Top of Working data

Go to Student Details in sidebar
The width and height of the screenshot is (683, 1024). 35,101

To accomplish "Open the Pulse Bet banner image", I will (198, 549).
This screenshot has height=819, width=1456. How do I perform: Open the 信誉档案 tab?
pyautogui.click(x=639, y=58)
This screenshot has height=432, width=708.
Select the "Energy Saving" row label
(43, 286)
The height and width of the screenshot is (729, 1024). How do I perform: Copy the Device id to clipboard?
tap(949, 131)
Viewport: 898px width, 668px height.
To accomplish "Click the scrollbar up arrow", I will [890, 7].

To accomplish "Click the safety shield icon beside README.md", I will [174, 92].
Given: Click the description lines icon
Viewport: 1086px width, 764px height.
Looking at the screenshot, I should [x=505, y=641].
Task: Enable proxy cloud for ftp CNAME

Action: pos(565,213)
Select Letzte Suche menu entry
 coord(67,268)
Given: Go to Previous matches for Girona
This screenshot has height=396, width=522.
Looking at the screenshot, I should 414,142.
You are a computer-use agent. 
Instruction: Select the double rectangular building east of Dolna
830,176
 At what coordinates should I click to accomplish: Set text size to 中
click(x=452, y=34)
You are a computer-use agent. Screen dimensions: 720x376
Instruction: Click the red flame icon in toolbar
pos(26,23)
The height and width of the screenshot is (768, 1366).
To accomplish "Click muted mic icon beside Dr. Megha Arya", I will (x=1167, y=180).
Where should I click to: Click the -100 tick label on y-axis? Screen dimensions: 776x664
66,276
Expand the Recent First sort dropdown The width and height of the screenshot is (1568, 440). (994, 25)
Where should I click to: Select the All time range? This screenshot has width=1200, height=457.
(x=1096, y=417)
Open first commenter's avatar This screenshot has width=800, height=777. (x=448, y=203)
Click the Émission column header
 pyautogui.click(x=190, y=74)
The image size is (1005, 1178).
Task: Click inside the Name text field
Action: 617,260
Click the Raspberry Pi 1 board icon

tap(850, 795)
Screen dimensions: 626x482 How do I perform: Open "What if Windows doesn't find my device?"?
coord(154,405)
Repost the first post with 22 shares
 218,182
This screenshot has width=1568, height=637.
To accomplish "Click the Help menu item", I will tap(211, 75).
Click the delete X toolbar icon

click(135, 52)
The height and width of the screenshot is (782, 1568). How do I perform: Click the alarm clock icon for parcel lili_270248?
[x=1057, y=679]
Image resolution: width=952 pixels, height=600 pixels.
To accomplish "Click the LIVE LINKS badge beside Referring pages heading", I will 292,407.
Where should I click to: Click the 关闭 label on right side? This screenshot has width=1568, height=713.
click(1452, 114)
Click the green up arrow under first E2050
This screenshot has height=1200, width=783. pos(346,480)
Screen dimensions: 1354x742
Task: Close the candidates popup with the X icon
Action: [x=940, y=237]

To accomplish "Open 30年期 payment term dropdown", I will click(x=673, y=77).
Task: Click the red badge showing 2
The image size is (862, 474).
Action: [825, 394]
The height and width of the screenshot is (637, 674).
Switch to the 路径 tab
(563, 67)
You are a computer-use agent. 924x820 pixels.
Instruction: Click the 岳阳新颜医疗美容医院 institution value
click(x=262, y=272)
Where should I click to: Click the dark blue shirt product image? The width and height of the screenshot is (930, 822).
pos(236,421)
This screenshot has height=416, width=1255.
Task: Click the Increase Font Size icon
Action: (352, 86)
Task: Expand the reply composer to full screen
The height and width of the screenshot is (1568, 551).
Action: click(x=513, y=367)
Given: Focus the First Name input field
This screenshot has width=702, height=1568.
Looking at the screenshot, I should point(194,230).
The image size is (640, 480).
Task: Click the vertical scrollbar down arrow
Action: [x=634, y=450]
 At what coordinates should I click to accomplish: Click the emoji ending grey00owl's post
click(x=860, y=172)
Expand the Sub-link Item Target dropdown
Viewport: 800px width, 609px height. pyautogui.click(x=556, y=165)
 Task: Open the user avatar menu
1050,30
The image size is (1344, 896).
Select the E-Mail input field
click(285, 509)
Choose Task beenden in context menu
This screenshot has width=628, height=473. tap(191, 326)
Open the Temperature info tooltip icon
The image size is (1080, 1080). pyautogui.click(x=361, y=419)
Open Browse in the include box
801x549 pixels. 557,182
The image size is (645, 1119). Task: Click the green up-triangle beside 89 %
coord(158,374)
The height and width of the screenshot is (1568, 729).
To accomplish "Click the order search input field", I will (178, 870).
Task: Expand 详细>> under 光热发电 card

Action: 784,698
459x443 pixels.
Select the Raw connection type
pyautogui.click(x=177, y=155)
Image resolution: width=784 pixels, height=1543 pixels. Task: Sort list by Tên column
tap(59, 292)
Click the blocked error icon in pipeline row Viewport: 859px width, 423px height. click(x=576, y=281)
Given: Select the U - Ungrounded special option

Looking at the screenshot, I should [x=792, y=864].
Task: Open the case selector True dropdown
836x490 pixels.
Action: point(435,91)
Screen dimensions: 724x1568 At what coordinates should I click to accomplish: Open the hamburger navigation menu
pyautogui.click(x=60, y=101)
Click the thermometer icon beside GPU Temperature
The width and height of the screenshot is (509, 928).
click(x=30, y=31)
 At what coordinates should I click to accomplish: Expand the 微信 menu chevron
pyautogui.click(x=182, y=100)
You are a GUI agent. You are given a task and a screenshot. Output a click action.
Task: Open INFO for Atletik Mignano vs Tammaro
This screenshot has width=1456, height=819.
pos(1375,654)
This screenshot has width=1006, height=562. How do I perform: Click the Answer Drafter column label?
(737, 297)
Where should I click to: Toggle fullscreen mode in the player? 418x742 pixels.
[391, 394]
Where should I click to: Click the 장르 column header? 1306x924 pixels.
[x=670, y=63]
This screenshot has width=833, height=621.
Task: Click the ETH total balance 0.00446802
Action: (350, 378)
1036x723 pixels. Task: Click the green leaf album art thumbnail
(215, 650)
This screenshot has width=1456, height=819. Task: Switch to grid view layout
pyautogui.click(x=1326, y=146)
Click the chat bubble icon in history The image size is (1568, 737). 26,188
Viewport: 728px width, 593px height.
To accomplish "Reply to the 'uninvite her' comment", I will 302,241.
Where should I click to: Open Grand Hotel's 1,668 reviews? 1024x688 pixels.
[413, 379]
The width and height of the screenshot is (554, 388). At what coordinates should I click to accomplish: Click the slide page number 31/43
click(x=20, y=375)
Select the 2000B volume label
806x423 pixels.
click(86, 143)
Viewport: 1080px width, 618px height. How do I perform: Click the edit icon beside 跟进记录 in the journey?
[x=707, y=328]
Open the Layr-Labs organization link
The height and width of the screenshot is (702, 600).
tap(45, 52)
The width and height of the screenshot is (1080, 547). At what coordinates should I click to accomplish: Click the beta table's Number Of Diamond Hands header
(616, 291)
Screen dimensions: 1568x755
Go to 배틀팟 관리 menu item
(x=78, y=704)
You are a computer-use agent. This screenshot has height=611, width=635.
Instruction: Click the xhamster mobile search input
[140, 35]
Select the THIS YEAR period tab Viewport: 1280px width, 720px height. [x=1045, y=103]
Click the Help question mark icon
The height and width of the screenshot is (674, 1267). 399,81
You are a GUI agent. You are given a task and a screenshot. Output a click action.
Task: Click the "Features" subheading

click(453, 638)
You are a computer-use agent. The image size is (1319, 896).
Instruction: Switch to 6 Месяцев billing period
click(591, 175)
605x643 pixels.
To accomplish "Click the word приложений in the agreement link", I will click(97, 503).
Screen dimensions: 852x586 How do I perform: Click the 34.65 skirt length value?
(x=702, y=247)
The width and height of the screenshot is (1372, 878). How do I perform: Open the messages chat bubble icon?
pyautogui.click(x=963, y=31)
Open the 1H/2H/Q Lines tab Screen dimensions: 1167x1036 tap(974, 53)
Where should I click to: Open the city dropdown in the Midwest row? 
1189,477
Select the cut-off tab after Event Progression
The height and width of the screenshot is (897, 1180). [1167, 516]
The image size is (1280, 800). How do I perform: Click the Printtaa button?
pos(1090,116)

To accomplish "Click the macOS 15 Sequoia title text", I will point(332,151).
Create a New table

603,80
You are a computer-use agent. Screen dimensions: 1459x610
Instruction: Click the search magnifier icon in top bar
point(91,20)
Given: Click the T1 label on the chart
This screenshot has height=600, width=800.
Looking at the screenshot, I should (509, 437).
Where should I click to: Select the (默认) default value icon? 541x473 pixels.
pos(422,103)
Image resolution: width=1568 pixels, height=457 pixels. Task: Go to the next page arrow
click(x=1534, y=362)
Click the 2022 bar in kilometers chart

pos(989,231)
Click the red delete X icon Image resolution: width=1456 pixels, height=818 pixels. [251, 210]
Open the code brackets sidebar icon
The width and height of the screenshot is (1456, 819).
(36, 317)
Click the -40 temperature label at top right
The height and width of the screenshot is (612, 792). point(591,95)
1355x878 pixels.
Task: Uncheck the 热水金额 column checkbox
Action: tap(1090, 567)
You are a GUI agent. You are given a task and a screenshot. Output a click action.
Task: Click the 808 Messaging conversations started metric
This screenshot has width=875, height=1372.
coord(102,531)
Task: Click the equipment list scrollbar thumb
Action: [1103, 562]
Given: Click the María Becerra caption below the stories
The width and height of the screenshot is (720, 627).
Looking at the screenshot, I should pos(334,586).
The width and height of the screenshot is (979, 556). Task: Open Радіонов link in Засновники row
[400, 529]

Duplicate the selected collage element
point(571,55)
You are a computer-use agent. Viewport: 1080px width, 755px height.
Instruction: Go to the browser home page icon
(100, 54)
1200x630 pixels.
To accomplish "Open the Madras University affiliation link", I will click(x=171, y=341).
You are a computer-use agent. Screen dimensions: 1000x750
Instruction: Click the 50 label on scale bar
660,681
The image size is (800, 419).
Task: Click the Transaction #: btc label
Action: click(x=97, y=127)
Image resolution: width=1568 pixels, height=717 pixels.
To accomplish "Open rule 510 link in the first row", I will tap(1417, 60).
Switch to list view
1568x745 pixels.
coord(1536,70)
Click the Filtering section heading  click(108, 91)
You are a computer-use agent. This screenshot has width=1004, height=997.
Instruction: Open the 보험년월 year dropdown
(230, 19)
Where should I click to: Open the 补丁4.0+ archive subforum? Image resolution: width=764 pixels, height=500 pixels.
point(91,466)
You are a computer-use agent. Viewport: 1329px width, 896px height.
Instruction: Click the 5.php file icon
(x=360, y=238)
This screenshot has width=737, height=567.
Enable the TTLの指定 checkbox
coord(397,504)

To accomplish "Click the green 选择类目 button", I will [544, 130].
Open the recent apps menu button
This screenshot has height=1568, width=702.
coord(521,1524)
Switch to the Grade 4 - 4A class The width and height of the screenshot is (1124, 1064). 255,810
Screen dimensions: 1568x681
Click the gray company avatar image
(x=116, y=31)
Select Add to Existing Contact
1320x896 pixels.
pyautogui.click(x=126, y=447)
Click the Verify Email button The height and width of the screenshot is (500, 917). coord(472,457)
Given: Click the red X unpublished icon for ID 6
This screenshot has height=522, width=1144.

Bottom of Working data

*Exercise brief*
Print again the lines of the entries above that fall between the line holding "Task: Expand the" and the line holding "Given: Focus the First Name input field", inclusive, exactly as they stand.

*Response to this exercise*
Task: Expand the reply composer to full screen
The height and width of the screenshot is (1568, 551).
Action: click(x=513, y=367)
Given: Focus the First Name input field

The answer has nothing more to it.